>> START INFORMATION SUPPLIED
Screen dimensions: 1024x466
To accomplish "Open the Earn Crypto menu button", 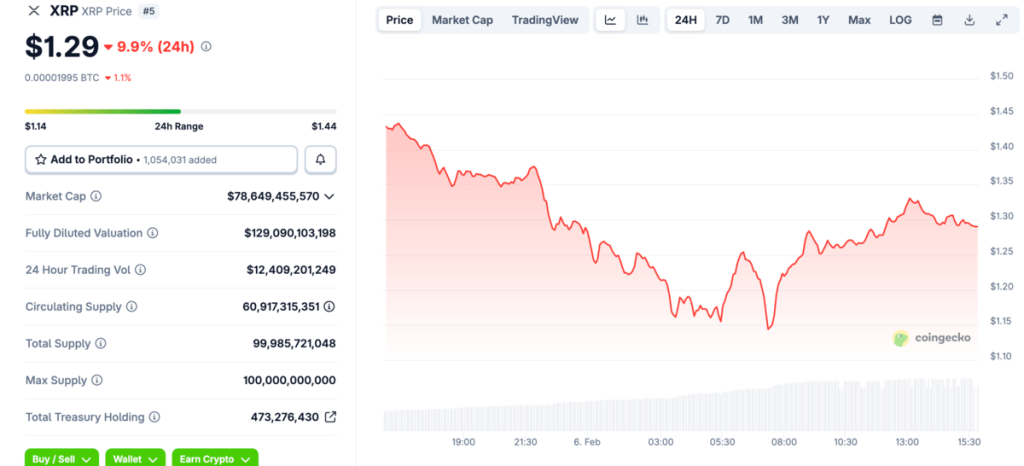I will pyautogui.click(x=215, y=458).
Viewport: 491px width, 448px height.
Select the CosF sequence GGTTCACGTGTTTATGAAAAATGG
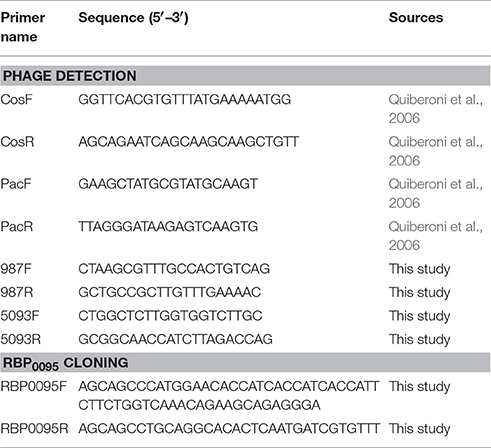[185, 99]
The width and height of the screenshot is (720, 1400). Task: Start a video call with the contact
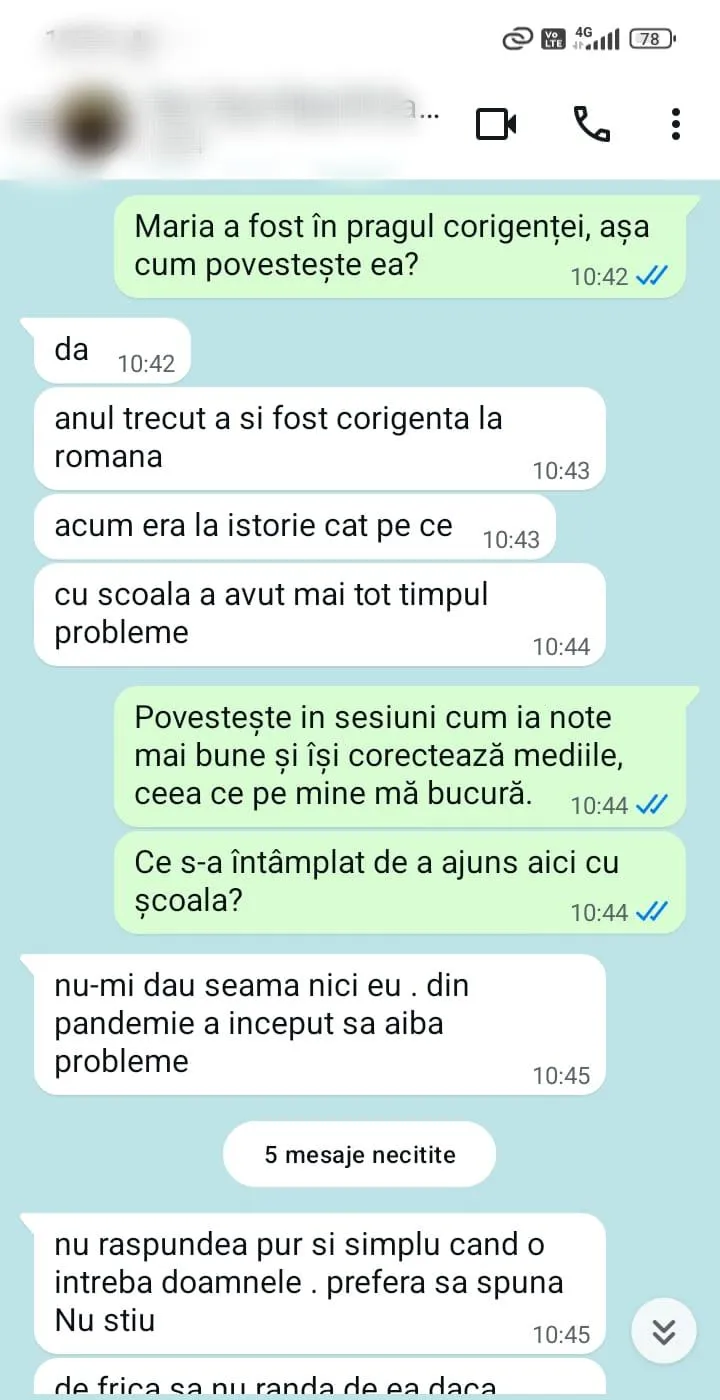coord(496,124)
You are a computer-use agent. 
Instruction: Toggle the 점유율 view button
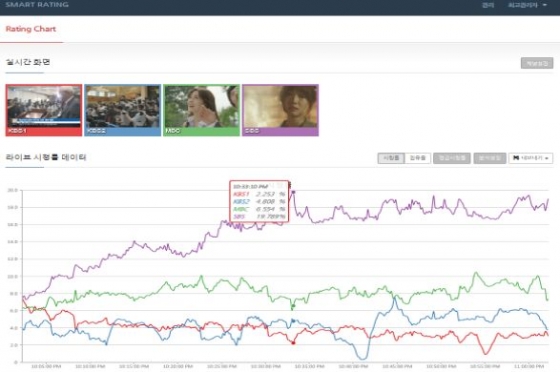tap(418, 158)
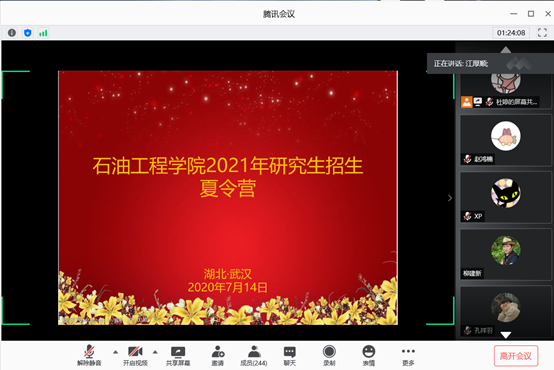This screenshot has height=370, width=554.
Task: Click the red 离开会议 button
Action: [x=516, y=356]
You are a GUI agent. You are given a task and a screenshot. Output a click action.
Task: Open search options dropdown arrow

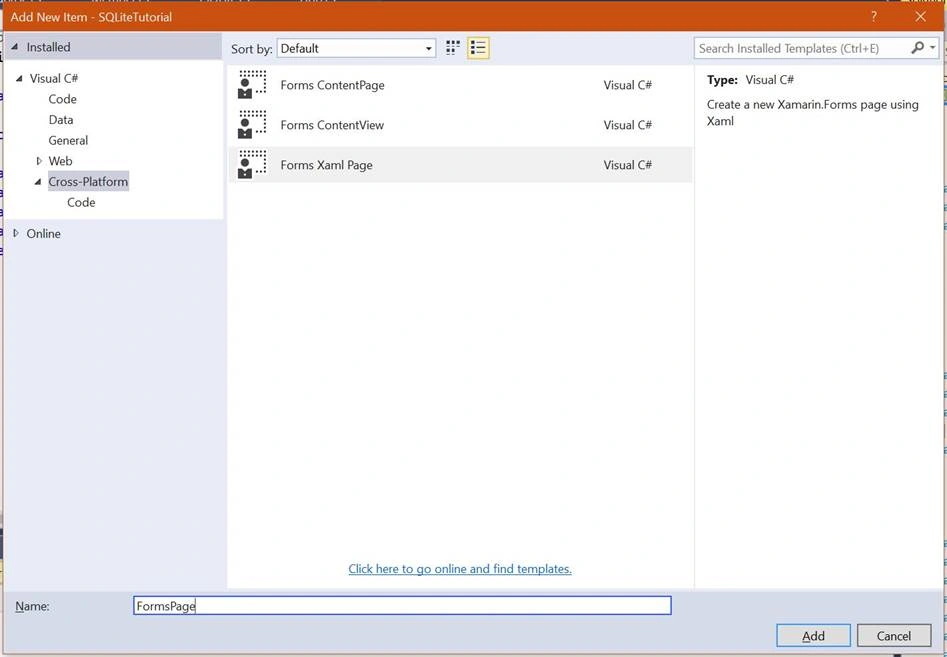click(933, 48)
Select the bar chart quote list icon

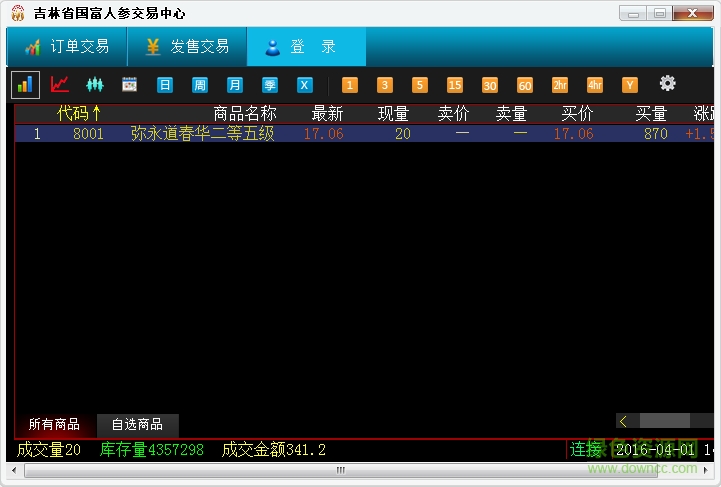coord(25,85)
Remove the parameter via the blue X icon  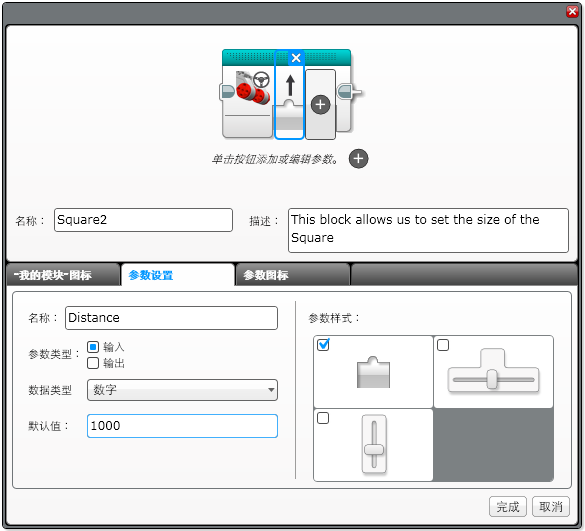point(296,58)
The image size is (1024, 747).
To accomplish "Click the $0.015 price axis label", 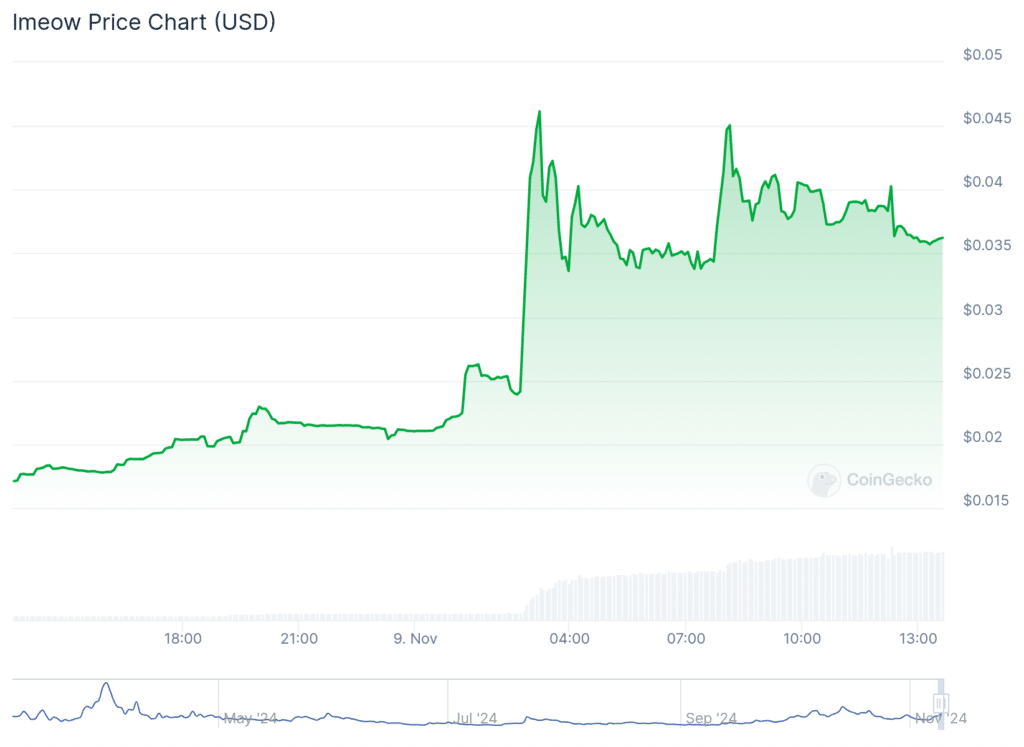I will point(985,500).
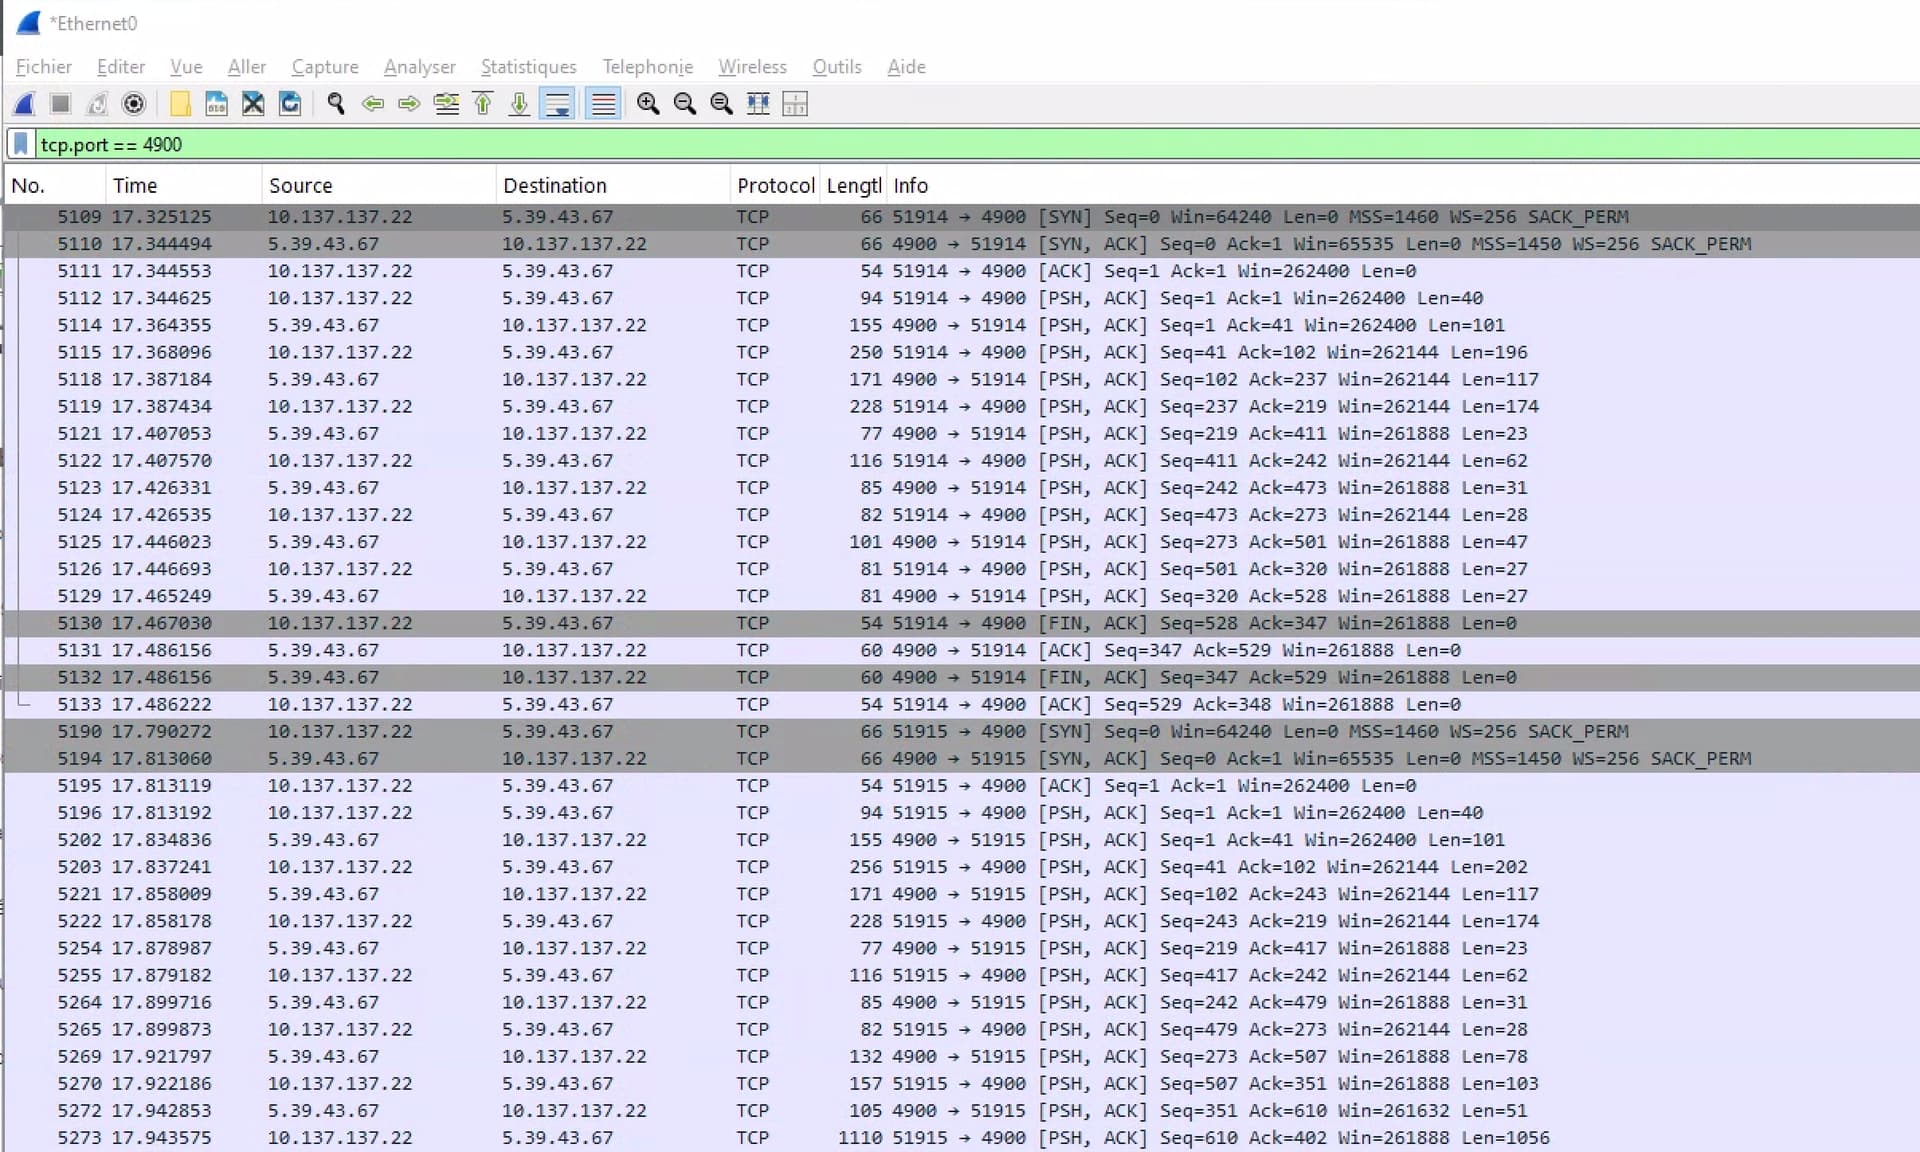Sort packets by the Time column
The width and height of the screenshot is (1920, 1152).
(x=183, y=186)
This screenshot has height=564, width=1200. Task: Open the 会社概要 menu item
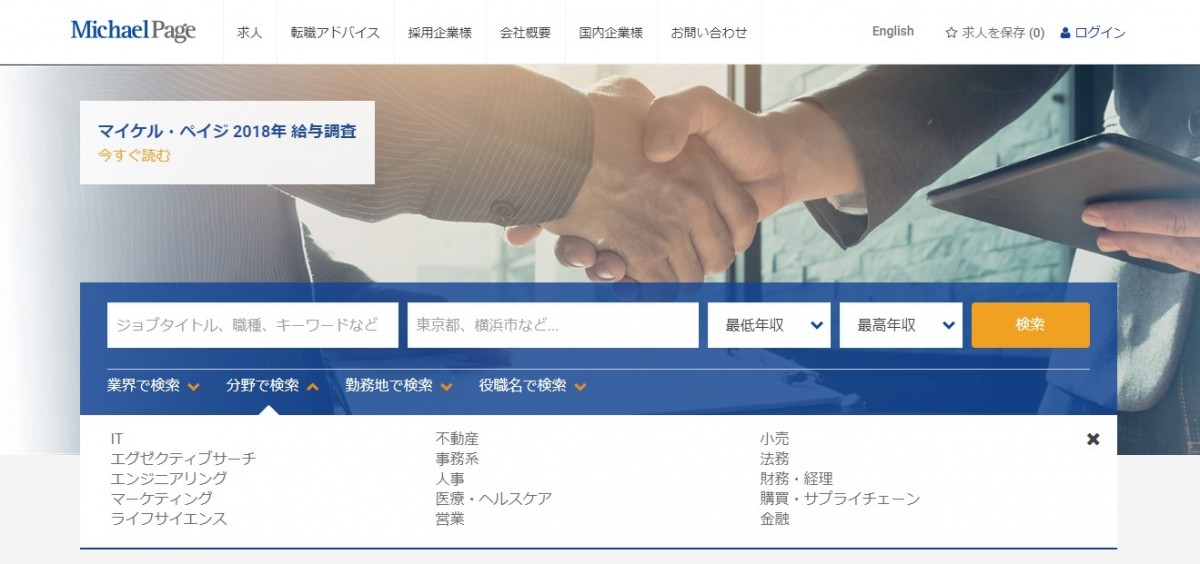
>> END INFORMATION SUPPLIED
• [WORK TO COMPLETE]
Reproduce the records verbatim, beginning with the line that contains "The width and height of the screenshot is (720, 1400)." and continuing through the line that contains "Action: [x=516, y=356]", both lines included. Omit the pictures from your answer.

• [EXERCISE ANSWER]
The width and height of the screenshot is (720, 1400). Task: Start a video call with the contact
coord(496,124)
You are a computer-use agent. 
Instruction: Toggle the 점유율 view button
tap(418, 158)
This screenshot has height=370, width=554.
Task: Click the red 离开会议 button
Action: [x=516, y=356]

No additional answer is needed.